When the vandals’ animals were brought in, none of the gear identified its source. The saddles were new but bore no leatherman’s stamp; the runners were not ear-notched or branded and betrayed the nervousness of very green animals.

“Probably stolen from Keroon or Telgar herds before spring culls” was the opinion of Masterherder Briaret, who came the next day to assist in the inquiry. “Whoever chose them knew his runners and picked those that don’t show any particular characteristics from sire or dam. They was rough broke,” he added, looking into the mouth of one and pointing out biting scars, “never been shod, and came by sea.” He indicated the marks on hips, ramps, and shoulders that had been caused by rubbing against the sides of the narrow stalls used to transport animals by ship. “Don’t think we’ll find out where they was stolen from, but I’ll put the word out to my Halls.”

The tack, he said, was all apprentice-made, pointing out the flaws that would have made them unsalable at any reputable Tannerhall.

“These could have been picked up from various Halls over the course of a Turn or two, from ‘prentices needing Gather marks.
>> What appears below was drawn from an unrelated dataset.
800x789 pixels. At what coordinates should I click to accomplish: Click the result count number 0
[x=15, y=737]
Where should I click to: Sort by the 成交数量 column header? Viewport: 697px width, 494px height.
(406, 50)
I’d say that whoever planned this has planned long and well,” the Masterherder stated.

The sturdy but worn clothing was of a style and fabric available all across the continent, and the camping equipment had seen considerable use.

“Could’ve staked out here for a spell, just waiting for a good opportunity,” Briaret guessed. “Like the ceremony at Telgar.”
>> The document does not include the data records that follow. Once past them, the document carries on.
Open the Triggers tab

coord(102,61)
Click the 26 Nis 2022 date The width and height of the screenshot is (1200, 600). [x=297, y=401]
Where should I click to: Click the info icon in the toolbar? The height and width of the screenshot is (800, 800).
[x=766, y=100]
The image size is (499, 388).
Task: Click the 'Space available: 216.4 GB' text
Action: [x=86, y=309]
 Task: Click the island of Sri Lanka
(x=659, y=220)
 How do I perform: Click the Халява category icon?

In one saddlebag the searchers found a small collapsible telescope of the sort used by fishermen, but it bore no other mark than the usual Telgar Smith stamp on the metal rim of the eyepiece.

When Master Idarolan was asked his opinion, he was outraged that any of his Craft could have been involved. He promised to investigate, admitting that there were some who were, unfortunately, no credit to their calling and were not above making a clandestine voyage for a full purse of marks after a bad season. He would name no one as yet, but he knew whom to watch, he assured everyone.

Swacky volunteered to stay at Landing as warder of the invaders, hoping that he might yet get one of them to confide in him.

Jayge lingered, too, finally admitting to Piemur and Jancis that he would very much like an interview with Aivas, if that was at all possible.

“No problem, Jayge,” Piemur reassured him. He grinned broadly. “Beginning to think all this new technology has some use?”

Jayge gave a wry chuckle. “I need to know if Readis and Alemi are both losing their wits. They swear they’ve had more conversations with shipfish—dolphins. The dolphins say they came with the original settlers.” Jayge set his jaw as if waiting for derision.

“Dolphins did come with the settlers, Jayge,” Piemur reassured him. Jancis nodded, as well. Then the young harper’s expression turned rueful. “We’ve been so busy with space that we really still haven’t caught up on other important details. C’mon. Everyone else’s busy with the intruders right now, so Aivas is free.”